#### How to complete this task
When a line in the records includes the string "COVID", it goes into the tally; report that tally alone.

#### Source material
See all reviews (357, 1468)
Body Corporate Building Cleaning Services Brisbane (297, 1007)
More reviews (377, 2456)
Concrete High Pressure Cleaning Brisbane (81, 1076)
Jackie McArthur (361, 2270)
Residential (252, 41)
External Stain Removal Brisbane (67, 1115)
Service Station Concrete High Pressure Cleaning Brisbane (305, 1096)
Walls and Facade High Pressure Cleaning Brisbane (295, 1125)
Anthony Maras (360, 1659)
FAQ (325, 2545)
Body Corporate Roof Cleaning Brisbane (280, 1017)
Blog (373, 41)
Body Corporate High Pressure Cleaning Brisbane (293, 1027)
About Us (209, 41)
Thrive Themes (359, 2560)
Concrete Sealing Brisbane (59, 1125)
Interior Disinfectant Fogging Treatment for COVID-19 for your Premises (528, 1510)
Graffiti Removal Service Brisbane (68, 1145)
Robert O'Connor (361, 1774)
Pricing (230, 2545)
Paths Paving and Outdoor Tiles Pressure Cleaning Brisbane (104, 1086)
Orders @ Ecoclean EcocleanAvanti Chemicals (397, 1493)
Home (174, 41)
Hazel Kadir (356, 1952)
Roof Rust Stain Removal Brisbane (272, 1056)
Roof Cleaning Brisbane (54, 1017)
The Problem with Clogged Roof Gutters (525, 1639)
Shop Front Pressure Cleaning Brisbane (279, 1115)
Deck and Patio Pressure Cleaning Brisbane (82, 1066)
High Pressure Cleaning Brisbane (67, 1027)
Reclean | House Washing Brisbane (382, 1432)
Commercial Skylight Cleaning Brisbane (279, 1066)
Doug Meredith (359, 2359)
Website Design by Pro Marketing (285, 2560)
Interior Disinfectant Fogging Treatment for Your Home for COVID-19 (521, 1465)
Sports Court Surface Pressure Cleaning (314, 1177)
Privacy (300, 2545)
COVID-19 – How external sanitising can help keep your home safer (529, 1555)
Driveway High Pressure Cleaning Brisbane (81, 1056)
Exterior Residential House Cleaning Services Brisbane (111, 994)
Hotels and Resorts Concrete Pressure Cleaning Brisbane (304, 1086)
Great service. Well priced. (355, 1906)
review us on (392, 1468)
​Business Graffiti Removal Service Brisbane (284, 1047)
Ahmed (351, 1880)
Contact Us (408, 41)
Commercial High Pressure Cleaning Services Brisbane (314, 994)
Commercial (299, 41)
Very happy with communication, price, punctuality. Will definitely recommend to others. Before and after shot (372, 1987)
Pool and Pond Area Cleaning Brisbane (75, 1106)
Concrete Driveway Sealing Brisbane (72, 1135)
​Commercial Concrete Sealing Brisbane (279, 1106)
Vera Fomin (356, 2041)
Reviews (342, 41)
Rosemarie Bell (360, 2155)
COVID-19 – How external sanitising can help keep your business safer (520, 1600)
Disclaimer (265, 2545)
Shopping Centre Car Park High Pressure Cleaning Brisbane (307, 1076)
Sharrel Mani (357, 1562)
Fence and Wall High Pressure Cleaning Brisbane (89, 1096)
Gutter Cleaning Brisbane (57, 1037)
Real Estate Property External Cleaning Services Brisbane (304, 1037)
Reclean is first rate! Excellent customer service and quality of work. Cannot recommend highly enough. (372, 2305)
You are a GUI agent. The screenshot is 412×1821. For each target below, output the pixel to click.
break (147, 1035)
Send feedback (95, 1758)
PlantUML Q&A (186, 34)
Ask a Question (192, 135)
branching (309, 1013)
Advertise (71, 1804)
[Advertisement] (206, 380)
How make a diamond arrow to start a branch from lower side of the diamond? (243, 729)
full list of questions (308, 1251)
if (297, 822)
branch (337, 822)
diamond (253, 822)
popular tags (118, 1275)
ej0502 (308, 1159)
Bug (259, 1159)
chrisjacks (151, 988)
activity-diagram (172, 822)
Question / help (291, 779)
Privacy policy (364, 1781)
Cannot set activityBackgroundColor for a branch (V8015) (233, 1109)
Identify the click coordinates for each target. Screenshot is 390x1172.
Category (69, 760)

#### Output
4